> [About this exercise] In the material below, the lines between the one holding "The image size" and the one holding "Mute the video volume", inclusive, are to be set down word for word. Pictures stay out.

> [Supplied records]
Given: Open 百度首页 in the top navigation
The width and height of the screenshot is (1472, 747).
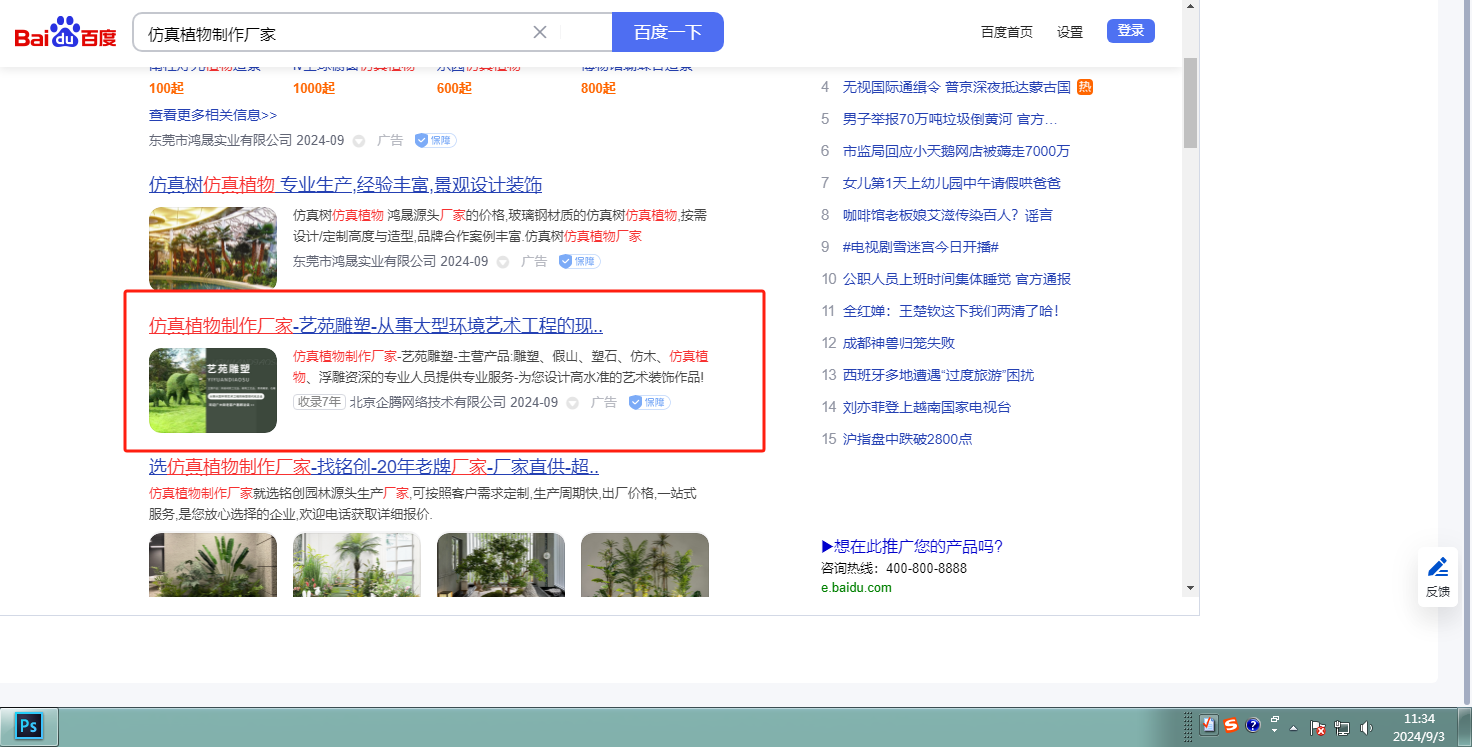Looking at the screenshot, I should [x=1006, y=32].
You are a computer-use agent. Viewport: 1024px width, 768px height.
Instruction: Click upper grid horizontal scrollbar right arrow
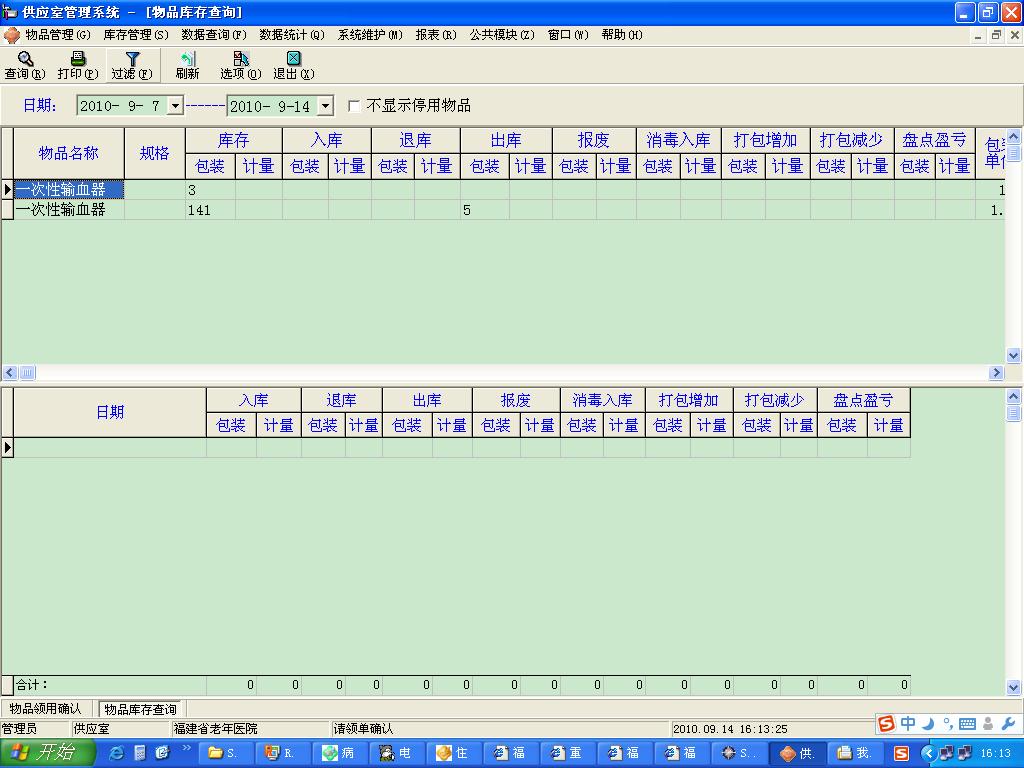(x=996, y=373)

--

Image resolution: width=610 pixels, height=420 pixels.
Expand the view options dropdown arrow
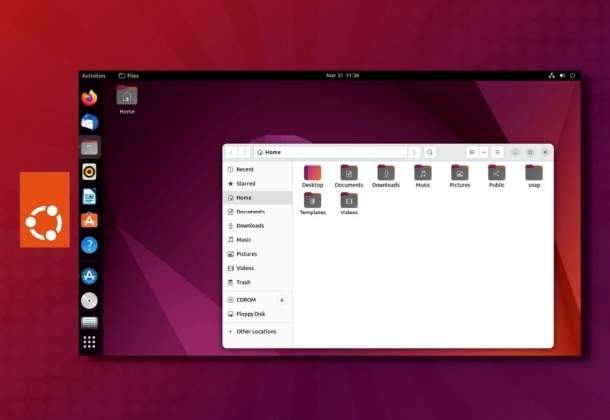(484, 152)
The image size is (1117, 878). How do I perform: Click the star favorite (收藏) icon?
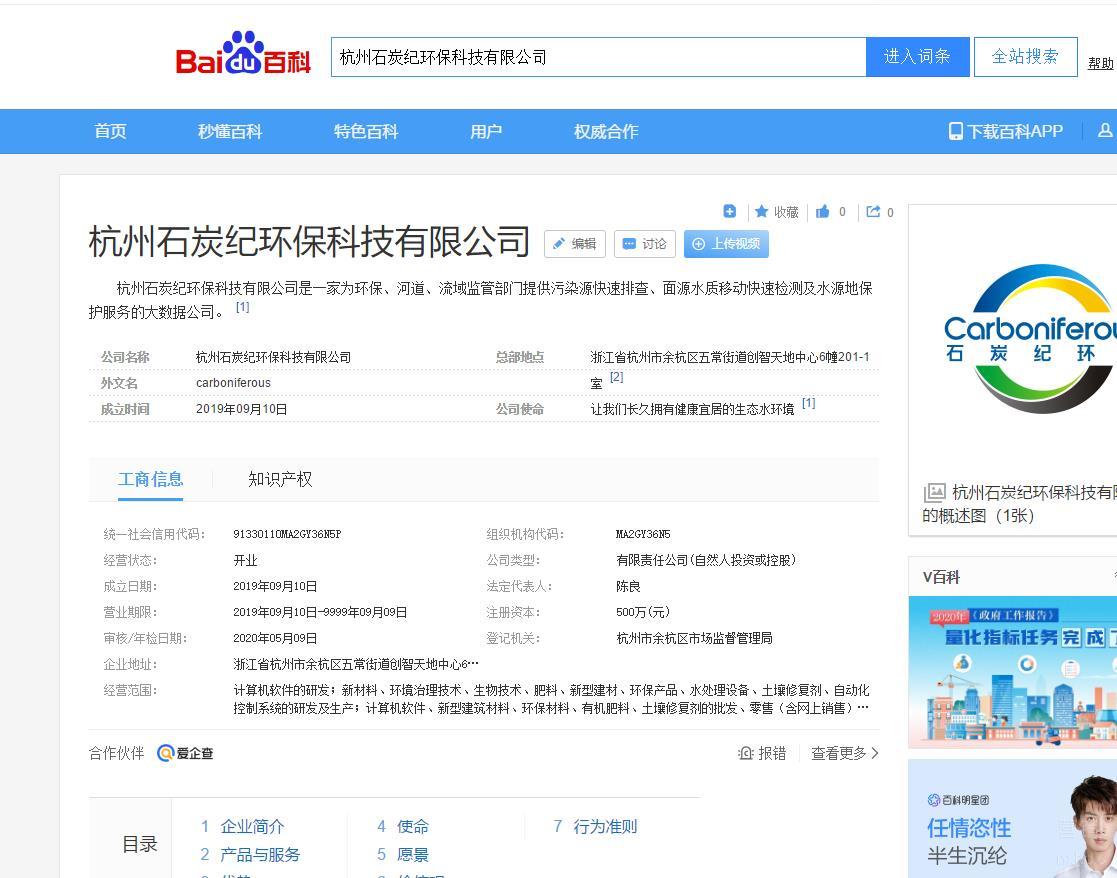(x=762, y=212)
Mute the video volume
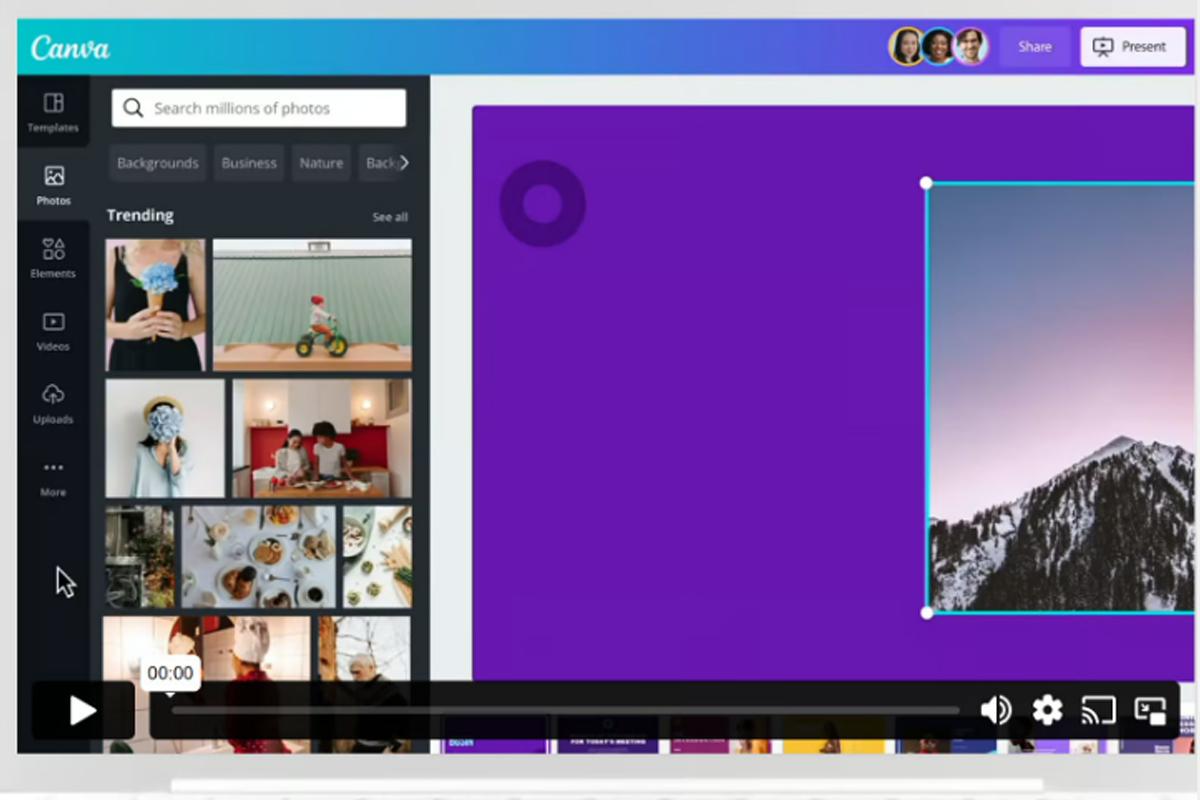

> [Answer space]
The image size is (1117, 878). How do I perform: Click the star favorite (收藏) icon?
(x=762, y=212)
Mute the video volume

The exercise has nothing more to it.